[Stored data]
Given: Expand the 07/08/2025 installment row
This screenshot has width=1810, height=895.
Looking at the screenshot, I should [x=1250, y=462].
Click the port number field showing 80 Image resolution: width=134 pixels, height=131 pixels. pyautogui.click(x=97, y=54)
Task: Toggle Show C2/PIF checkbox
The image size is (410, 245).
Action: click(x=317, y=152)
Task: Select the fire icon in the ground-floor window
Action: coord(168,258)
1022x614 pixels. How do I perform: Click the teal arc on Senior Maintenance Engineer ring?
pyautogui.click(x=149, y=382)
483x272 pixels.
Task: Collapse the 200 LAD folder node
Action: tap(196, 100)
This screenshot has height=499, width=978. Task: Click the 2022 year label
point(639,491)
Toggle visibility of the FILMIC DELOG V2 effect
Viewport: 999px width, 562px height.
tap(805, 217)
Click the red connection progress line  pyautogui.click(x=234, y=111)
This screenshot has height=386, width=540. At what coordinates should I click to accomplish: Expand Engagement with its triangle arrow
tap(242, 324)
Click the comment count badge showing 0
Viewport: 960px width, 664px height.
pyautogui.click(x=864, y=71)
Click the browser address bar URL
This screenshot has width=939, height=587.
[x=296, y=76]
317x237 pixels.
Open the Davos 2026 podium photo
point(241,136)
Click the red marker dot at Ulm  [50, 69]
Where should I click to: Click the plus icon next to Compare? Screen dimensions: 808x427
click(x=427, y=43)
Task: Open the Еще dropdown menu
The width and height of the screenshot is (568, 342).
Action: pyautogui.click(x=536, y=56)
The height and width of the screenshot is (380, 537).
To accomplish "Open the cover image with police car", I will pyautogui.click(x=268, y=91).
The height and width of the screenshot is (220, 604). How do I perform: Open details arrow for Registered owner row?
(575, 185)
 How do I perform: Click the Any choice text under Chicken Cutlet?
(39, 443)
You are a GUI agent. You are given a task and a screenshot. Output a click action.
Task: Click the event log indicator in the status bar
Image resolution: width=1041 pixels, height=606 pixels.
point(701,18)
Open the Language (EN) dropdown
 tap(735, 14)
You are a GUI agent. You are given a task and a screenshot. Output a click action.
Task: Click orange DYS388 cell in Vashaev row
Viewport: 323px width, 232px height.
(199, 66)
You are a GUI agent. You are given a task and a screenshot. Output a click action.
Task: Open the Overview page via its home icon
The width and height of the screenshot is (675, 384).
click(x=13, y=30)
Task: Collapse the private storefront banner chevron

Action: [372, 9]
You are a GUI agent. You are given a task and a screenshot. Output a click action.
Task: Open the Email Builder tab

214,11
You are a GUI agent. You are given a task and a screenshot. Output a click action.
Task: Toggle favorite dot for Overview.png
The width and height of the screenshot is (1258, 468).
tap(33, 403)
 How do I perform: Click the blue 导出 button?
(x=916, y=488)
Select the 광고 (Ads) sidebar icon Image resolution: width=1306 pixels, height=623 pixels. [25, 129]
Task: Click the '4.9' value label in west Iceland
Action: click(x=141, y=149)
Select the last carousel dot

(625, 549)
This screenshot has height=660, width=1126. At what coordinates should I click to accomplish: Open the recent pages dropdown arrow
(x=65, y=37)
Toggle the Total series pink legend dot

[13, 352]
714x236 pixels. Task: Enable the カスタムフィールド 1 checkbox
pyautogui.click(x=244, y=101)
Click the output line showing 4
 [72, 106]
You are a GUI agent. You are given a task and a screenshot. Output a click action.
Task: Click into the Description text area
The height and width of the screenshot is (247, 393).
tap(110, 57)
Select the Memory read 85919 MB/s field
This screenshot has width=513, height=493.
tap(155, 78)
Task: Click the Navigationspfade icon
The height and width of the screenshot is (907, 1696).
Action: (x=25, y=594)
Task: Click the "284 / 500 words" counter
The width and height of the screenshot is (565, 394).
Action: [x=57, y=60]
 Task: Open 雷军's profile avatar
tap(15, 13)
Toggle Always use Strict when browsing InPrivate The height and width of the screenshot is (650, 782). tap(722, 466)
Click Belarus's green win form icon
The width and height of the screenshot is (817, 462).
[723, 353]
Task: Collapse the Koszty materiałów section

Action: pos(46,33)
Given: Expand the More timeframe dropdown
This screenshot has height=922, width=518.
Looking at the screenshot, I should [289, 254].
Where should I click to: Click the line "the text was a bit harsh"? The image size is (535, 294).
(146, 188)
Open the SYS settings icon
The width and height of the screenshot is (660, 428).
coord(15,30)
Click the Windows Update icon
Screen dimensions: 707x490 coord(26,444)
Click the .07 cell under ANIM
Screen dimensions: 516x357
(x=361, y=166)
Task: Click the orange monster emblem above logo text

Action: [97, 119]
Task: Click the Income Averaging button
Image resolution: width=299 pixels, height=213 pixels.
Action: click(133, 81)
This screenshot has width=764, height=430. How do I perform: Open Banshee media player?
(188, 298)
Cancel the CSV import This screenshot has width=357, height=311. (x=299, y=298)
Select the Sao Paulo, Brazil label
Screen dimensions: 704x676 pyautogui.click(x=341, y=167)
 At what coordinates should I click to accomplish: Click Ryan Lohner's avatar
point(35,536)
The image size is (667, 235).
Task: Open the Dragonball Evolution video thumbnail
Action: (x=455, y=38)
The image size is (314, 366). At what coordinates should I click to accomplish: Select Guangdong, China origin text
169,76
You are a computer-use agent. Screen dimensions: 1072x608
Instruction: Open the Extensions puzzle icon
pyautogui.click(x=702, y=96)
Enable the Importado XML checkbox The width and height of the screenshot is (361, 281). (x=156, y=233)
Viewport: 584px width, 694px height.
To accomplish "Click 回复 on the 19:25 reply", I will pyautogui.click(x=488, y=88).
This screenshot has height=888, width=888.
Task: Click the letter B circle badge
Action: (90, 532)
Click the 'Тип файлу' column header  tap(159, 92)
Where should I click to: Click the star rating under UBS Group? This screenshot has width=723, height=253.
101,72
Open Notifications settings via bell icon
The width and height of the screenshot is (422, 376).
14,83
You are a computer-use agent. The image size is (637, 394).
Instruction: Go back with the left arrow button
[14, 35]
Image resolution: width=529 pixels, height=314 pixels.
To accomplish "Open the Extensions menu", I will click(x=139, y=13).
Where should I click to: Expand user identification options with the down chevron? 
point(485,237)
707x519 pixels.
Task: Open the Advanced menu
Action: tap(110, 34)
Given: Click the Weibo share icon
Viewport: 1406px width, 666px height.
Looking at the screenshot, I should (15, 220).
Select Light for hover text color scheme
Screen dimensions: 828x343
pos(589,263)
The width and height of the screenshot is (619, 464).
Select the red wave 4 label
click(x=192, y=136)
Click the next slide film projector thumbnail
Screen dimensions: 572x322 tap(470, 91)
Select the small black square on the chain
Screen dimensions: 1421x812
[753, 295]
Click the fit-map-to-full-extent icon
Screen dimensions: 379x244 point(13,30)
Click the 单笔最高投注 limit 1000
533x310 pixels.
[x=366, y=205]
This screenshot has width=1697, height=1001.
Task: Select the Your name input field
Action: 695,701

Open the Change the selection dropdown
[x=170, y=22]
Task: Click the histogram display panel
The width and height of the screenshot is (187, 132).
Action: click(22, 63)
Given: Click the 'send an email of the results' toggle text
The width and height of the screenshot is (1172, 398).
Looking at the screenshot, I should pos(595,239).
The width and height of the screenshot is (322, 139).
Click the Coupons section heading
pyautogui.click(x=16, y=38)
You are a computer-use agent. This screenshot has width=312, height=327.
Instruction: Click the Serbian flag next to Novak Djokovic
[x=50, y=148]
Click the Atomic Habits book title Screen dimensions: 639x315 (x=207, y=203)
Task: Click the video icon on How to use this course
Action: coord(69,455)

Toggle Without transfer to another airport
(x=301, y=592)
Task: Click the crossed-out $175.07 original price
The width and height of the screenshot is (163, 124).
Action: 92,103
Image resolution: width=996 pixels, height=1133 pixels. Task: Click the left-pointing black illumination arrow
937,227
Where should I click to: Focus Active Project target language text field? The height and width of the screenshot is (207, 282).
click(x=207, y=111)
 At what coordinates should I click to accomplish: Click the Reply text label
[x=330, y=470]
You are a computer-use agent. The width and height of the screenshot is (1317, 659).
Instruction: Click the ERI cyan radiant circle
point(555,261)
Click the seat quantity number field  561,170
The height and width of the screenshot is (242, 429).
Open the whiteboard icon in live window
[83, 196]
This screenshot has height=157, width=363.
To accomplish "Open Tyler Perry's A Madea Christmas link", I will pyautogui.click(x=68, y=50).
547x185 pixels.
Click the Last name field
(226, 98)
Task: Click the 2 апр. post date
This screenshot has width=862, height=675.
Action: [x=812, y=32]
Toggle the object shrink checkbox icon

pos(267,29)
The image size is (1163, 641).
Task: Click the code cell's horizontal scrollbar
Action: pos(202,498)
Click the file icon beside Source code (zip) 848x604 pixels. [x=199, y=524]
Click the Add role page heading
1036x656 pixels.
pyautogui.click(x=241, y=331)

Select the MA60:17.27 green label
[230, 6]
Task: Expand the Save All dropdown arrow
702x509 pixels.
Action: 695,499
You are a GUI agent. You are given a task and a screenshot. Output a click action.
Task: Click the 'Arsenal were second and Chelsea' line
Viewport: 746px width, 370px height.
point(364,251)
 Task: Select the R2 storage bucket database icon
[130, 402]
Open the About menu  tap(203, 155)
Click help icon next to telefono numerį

▶ Prompt
Copy the stretch of the records above that runs from the line with "Click the red marker" through the line with "The height and width of the screenshot is (380, 537).". Both end lines belong in the copy, and nothing else does.

▶ Written solution
Click the red marker dot at Ulm  [50, 69]
Where should I click to: Click the plus icon next to Compare? Screen dimensions: 808x427
click(x=427, y=43)
Task: Open the Еще dropdown menu
The width and height of the screenshot is (568, 342).
Action: pyautogui.click(x=536, y=56)
The height and width of the screenshot is (380, 537).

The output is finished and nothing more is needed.